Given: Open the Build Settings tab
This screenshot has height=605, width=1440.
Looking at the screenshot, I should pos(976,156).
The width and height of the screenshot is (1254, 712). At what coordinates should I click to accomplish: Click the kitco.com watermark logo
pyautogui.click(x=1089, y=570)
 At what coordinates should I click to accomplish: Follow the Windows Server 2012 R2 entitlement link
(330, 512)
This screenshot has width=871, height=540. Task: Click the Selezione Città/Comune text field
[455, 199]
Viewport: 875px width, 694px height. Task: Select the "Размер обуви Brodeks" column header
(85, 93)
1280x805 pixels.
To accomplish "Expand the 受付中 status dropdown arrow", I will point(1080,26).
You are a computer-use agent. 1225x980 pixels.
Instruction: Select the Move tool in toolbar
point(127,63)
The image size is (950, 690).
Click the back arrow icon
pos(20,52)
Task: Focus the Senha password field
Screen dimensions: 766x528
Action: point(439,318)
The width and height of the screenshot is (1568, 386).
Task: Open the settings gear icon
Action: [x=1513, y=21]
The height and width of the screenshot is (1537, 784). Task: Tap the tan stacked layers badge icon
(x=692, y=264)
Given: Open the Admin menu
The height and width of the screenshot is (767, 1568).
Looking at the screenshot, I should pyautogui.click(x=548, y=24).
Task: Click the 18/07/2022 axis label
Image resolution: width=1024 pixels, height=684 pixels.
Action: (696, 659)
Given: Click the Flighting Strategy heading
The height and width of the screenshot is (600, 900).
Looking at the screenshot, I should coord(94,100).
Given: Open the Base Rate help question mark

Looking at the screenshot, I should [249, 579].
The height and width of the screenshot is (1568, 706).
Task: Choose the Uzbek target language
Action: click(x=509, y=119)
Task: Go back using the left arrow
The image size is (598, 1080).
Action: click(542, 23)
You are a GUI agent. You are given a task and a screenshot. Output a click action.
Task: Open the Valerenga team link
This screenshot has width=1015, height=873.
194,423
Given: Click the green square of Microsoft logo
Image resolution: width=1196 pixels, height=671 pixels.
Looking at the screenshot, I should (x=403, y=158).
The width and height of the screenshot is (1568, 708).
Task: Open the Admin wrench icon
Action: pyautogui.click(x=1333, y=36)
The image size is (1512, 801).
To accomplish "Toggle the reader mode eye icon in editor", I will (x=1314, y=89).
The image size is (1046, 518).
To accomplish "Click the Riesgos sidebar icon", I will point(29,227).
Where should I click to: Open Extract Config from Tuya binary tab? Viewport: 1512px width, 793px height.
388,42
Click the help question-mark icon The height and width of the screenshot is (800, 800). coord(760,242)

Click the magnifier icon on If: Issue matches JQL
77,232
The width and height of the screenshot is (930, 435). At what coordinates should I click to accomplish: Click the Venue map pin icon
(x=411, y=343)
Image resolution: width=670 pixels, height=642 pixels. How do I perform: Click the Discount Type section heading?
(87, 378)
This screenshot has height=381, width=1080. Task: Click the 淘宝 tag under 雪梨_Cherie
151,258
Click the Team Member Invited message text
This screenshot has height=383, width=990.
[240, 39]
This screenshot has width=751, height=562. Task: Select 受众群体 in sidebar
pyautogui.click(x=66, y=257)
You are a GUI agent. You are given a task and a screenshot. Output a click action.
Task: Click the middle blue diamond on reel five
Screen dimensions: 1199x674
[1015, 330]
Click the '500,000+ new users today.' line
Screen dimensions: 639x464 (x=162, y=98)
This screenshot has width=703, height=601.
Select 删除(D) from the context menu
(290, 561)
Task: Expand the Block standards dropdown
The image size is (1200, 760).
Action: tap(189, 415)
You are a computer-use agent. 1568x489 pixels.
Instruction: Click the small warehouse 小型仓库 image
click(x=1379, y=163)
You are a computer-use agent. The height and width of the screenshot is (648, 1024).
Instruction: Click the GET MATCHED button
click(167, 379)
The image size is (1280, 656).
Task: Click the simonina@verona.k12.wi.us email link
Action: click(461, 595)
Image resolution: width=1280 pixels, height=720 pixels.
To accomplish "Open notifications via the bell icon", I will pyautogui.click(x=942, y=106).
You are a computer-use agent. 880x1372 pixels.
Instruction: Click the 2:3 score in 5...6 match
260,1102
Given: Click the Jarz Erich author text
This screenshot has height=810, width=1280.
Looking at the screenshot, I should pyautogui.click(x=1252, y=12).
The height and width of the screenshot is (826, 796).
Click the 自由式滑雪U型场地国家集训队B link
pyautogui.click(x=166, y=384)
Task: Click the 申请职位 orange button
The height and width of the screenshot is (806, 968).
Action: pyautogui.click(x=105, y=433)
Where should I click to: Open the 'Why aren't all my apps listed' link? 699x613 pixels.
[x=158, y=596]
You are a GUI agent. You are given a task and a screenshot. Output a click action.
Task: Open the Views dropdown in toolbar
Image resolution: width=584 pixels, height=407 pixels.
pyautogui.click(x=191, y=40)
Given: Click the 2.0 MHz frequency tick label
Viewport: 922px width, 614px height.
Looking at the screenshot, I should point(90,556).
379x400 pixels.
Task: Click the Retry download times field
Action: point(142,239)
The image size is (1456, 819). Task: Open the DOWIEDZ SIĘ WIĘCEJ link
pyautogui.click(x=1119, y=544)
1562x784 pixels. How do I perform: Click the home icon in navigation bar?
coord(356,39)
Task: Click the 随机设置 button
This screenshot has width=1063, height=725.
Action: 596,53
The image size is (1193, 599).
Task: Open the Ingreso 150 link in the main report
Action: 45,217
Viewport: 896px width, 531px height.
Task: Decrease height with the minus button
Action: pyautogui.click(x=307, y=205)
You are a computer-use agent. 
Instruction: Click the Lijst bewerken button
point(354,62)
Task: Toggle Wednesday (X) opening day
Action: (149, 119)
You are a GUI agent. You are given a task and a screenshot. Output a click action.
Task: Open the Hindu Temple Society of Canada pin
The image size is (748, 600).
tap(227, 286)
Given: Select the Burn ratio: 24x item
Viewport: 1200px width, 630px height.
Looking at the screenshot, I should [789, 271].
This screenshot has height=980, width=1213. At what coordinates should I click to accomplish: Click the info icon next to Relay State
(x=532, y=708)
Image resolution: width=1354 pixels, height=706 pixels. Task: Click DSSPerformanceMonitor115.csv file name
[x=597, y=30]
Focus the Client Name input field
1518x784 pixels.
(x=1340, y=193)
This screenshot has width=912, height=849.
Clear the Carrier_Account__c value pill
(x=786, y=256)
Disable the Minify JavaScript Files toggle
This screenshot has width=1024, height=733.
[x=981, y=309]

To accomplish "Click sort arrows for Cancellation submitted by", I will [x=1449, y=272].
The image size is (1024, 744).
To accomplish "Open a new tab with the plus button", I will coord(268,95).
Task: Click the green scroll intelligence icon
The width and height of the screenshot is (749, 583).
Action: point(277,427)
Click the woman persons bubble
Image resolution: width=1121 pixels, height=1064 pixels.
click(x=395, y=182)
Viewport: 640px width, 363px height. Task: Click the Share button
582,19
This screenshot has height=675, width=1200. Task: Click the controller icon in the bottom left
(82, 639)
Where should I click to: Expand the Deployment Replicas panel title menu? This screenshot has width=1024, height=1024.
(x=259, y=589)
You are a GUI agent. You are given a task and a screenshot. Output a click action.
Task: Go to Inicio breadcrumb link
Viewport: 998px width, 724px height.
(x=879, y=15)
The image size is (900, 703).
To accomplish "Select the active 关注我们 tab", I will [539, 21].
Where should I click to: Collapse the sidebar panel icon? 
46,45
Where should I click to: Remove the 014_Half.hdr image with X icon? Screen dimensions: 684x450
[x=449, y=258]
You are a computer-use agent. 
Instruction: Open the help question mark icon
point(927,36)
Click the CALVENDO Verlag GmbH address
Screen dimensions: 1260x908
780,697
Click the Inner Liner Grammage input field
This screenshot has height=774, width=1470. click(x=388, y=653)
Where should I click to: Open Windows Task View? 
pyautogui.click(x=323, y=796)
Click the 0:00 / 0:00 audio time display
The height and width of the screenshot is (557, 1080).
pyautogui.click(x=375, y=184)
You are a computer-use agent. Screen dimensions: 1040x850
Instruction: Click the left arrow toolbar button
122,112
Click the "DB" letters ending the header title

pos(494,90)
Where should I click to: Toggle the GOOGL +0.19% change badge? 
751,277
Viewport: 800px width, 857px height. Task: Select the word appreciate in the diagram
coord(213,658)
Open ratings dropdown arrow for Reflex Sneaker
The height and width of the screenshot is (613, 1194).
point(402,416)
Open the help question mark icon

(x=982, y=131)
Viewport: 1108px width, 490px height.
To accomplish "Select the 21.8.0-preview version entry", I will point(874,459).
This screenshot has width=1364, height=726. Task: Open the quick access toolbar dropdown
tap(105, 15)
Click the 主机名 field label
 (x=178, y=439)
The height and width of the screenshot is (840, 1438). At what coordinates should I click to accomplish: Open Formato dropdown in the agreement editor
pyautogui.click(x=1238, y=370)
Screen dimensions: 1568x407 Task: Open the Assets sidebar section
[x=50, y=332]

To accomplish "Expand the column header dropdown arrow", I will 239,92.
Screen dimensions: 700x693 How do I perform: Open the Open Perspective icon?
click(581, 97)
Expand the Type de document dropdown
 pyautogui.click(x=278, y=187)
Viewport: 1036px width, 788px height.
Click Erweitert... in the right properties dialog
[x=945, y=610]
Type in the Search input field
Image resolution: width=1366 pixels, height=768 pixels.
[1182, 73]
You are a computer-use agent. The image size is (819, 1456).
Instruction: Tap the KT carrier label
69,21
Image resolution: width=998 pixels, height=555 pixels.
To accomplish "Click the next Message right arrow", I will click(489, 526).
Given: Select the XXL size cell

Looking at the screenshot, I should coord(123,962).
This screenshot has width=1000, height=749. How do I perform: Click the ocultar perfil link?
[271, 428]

○ ○ ○ ○ ○ ○ ○

**Exercise requirements**
Output must be limited to the lines beginning with the one that contains "Given: Select the XXL size cell" and ending with the last line of the entries, reproduced exactly.

**Output**
Given: Select the XXL size cell

Looking at the screenshot, I should coord(123,962).
This screenshot has width=1000, height=749. How do I perform: Click the ocultar perfil link?
[271, 428]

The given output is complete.